Methods: The titres of sera AT1-AA of 126 hypertensive patients and 30 normotensive individuals were evaluated by ELISA. EMPs in the sera and the supernatants of human umbilical vein endothelial cells (HUVECs) were measured by flow cytometry. The phosphorylation levels of mitogen-activated protein kinase (MAPK) pathways in HUVECs treated by AT1-AA were assessed and their correlation with microparticle formation was also analysed. Furthermore, the production of intracellular reactive oxygen species (ROS) and nitric oxide in HUVECs was examined after incubation with injured endothelial microparticle (iEMPs) (EMPs derived from AT1-AA treated HUVECs).
Results: The positive rate of AT1-AA in 126 hypertensive patients was 21.4% (27/126), and higher than that in normotensive individuals [3.3% (1/30), P < 0.01]. Circulating EMP (CD31+/CD42b–) levels were corresponding to the AT1-AA titres in hypertensive group (r2 = 0.3661, P < 0.01). AT1-AA promoted EMPs generation from HUVECs in a time and dose-dependent manner than the vehicle or nonspecific IgG. Meanwhile, AT1-AA significantly elevated phosphorylation level of P38 and ERK in HUVECs. Lorsartan and P38 inhibitor could suppress the AT1-AA's stimulation effect on EMPs generation. Moreover, the iEMP greatly increased ROS production and reduced nitric oxide synthesis in HUVECs.
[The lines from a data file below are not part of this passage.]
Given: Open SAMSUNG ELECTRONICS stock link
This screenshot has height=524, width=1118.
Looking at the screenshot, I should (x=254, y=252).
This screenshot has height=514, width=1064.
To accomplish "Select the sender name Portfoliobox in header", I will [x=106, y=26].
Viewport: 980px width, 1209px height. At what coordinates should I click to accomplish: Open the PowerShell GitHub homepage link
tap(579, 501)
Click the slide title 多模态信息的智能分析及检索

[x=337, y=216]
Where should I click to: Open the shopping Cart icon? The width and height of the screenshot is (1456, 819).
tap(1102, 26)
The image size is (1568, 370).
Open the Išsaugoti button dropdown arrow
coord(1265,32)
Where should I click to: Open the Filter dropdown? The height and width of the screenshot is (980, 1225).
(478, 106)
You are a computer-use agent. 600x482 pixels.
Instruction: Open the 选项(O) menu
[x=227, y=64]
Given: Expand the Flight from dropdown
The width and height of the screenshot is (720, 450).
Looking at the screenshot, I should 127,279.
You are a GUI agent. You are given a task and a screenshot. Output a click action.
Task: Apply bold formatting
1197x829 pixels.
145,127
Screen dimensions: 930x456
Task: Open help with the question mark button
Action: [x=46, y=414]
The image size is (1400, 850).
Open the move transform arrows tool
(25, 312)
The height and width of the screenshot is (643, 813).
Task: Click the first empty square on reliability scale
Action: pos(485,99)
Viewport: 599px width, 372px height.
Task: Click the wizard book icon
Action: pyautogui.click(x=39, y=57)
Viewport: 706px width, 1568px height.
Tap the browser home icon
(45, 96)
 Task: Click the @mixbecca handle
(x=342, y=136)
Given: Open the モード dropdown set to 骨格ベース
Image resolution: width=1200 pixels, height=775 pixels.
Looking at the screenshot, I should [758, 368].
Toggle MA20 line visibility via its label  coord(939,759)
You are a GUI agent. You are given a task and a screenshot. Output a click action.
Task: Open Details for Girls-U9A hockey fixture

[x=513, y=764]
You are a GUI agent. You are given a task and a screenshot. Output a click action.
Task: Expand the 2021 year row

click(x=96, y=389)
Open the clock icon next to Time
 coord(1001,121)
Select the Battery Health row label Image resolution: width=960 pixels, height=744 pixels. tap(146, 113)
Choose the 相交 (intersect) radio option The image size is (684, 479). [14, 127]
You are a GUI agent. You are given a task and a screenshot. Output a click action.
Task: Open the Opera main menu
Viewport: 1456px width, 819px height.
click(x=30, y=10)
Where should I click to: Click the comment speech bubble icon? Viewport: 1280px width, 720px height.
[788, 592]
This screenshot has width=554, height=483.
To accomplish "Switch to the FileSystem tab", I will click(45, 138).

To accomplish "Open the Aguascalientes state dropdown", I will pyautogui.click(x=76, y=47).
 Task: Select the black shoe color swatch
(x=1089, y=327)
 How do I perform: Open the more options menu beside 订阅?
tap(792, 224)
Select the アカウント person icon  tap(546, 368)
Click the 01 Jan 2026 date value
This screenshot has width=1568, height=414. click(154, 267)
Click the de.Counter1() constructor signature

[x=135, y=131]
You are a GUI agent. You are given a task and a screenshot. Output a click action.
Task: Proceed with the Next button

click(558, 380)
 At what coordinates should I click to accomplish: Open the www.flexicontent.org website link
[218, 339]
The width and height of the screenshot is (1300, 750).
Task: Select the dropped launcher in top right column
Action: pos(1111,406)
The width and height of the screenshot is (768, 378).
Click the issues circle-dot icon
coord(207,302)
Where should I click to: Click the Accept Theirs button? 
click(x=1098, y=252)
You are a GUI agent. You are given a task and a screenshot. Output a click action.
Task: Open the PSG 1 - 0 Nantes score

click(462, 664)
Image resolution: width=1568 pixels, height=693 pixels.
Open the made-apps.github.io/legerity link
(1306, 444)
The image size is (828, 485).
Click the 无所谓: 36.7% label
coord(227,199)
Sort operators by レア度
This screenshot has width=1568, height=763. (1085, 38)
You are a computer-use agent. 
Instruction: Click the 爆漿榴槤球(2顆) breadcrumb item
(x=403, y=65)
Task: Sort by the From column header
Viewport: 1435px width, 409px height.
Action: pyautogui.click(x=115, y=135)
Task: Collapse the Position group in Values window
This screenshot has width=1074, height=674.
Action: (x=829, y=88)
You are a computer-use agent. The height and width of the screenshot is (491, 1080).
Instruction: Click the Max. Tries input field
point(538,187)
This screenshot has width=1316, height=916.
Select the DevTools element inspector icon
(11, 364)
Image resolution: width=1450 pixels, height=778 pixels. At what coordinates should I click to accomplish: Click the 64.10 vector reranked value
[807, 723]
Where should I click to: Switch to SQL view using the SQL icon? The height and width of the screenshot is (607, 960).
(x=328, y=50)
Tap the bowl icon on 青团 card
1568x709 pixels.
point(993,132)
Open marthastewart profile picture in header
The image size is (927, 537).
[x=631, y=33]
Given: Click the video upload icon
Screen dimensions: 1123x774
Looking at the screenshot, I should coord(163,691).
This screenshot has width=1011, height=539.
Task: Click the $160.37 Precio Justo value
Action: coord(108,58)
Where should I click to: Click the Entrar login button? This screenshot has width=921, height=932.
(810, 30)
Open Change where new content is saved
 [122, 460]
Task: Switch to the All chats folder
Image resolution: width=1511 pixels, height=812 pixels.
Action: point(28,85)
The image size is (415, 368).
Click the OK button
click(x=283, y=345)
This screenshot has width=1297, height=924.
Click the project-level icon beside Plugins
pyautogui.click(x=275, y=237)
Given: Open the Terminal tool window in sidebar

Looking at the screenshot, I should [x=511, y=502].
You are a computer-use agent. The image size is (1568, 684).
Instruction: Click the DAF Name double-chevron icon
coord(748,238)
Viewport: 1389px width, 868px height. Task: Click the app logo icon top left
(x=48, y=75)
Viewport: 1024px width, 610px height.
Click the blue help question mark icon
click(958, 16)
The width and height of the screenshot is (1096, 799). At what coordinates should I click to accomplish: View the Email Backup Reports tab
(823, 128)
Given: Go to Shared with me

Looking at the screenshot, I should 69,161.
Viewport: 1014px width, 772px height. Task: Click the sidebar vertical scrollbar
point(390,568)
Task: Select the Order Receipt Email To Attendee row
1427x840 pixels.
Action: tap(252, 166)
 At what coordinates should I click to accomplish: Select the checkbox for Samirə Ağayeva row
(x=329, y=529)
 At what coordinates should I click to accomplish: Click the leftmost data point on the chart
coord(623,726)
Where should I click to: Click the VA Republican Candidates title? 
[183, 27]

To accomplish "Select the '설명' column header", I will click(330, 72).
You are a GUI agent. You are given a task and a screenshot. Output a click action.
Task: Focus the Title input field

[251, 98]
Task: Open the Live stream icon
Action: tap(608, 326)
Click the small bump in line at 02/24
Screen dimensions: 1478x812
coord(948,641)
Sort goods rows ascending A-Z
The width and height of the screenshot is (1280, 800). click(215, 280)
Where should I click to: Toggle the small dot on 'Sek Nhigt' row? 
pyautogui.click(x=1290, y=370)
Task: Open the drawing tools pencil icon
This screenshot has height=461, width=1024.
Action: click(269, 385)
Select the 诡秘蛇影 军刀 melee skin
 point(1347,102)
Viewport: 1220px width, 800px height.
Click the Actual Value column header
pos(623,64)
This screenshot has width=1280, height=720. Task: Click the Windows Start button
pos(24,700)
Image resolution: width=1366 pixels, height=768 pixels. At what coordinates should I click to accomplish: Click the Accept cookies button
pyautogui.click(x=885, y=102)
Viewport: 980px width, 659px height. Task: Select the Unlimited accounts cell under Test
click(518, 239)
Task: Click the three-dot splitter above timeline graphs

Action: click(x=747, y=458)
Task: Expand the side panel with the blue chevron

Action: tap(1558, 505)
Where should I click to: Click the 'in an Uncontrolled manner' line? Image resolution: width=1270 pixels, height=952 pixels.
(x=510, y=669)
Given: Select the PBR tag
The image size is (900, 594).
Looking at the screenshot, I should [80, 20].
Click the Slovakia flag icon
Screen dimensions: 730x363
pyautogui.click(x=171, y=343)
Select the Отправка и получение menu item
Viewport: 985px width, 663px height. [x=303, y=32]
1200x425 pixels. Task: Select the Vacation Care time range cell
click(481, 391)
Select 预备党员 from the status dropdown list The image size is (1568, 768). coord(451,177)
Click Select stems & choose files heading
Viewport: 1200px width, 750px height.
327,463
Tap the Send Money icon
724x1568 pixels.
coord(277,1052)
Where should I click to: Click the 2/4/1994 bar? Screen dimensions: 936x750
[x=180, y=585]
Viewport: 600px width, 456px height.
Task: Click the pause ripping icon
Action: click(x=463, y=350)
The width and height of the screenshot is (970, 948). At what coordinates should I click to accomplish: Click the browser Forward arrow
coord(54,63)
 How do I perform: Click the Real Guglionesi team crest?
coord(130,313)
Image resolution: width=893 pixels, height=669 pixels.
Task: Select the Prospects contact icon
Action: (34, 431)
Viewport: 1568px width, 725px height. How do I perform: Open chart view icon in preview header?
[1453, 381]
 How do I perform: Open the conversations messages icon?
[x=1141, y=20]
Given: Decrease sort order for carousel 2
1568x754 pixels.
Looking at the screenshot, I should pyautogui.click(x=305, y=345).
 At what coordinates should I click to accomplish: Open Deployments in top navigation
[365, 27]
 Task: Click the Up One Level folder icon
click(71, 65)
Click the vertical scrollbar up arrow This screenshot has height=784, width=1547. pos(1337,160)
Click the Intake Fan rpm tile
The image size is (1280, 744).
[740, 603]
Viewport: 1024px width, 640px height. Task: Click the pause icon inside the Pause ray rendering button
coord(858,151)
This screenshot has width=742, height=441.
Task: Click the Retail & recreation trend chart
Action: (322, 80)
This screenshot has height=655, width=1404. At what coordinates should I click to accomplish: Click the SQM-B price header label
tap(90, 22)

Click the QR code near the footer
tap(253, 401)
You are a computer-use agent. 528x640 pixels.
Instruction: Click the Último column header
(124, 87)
Conclusion: Our findings showed that circulating EMPs levels positively correlate to the serum AT1-AA titres in essential hypertension patients. The AT1-AA could promote EMPs generation in HUVECs through activation of P38 MAPK signalling pathway, and this effect could be effectively inhibited by losartan or p38 inhibitor. Angiotensin receptor blockers (ARBs) may be more suitable for AT1-AA(+) hypertensive patients on account of suppressing the AT1-AA's stimulation effect on EMPs generation.